PAGE:
◇ ◇ ◇ ◇ ◇
Social workers are more willing to go to court to protect children in the wake of 'Baby P' scandal
  • @jerometaylor

The already struggling foster care network faces being overwhelmed as attempts by social workers to protect children from abusive or neglectful families saw the number of care applications pass the 10,000 mark.

Care proceedings have been on the increase in Britain for the past five years, since the death of 17-month-old Peter Connelly, known as "Baby P", led to widespread anger over whether social workers were acting quickly enough to protect vulnerable children.

Figures released yesterday show that 866 care applications were made in March, bringing the yearly total for England to 10,199 – the first time the annual figure has passed 10,000.

Not all of those applications will result in a child being taken into care, but the figures indicate that social workers are increasingly relying on the courts to remove children from abusive or neglectful homes at an earlier stage than they once might. They also point towards a potentially disastrous knock-on effect within foster care which many fear has yet to be properly addressed.

Last night carers called on the Government to increase investment in foster parenting, amid growing complaints that children are being forced into unsuitable placements, often many miles from their schools and families.

The Fostering Network said there was already an urgent need for 7,100 new foster families across the country. "As the vast majority of children in care are fostered, this rise in [care] applications will put even more pressure on a fostering system already feeling the strain," warned Vicki Swain, campaigns manager at the charity, which represents Britain's 43,000 foster families.

"Fostering services have been struggling with a shortage of foster carers for the last few years. This has made it difficult to make sure children and foster carers are well matched, meaning children end up living a long way from home or being repeatedly moved around the system as placements break down."

Social workers said they were initiating care proceedings more often. "The Baby P case did bring a lot of attention to child protection and local councils are being more thorough and more risk averse," said Sue Kent, from the British Association of Social Workers.

"I think probably in the past we would have taken children into care at a later stage, because we recognise that neglect at an early age can be very detrimental to a children's welfare in the long term."
◇ ◇ ◇ ◇ ◇
DATASET EXCERPT:
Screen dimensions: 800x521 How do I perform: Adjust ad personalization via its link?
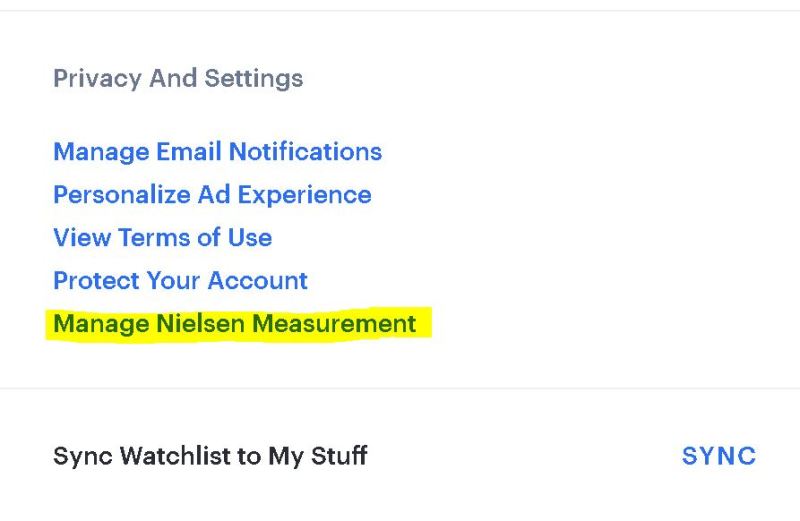[x=212, y=195]
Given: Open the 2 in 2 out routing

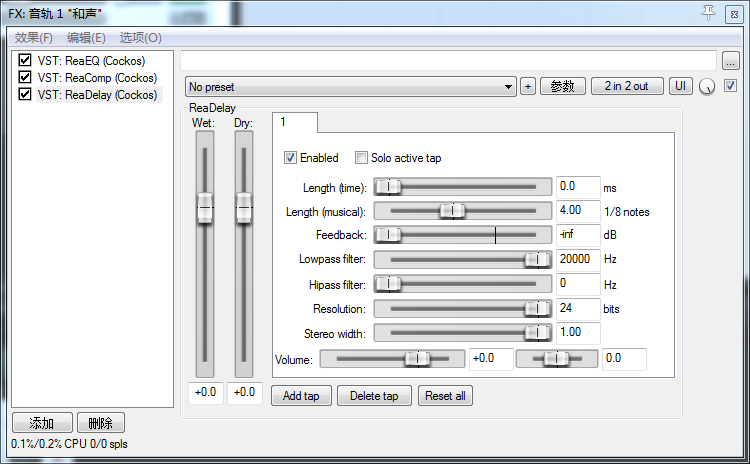Looking at the screenshot, I should point(627,86).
◇ ◇ ◇ ◇ ◇
EXERCISE TASK 1:
Quote the article on care applications word for word, starting at "Not all of those" and ending at "be properly addressed.".
EXERCISE TASK 2:
Extend the article on care applications and foster care, picking up after its final sentence.

EXERCISE RESULT 1:
Not all of those applications will result in a child being taken into care, but the figures indicate that social workers are increasingly relying on the courts to remove children from abusive or neglectful homes at an earlier stage than they once might. They also point towards a potentially disastrous knock-on effect within foster care which many fear has yet to be properly addressed.

EXERCISE RESULT 2:
There are concerns within the care community that social workers are less likely to be able to do good preventative work within problem families – and therefore halt the need to initiate care proceedings in the first place – because they are stymied by paperwork and a lack of resources. "The work is becoming more and more difficult with less and less resources," said Mrs Kent. "On the ground social workers are telling us that childrens' services are closing or being reduced, so we're losing the opportunity to help families at an early stage before it becomes a crisis."

According to Cafcas, the agency which looks after children's interests in the family courts, the total number of new care applications between April 2011 and March 2012 was up by 10.8 per cent, rising from 9,202 over the same period the previous year.

It has soared by 57.2 per cent from the 2008-09 tally of 6,488. A Department for Education spokesperson said: "These decisions are never taken lightly – but the bottom line is that children's welfare must be paramount and they must be protected as early as possible from risk and abuse."

Claims that children taken into care are guaranteed safer, better situations are rejected by some, who point to the shortage of trained foster carers and the failure of local authorities to scrutinise and monitor foster care placements properly. John Hemming, an MP who campaigns for transparency in the care system, pointed to research published in The Lancet last year which found that, for many children, being taken into care is a traumatic process which does harm.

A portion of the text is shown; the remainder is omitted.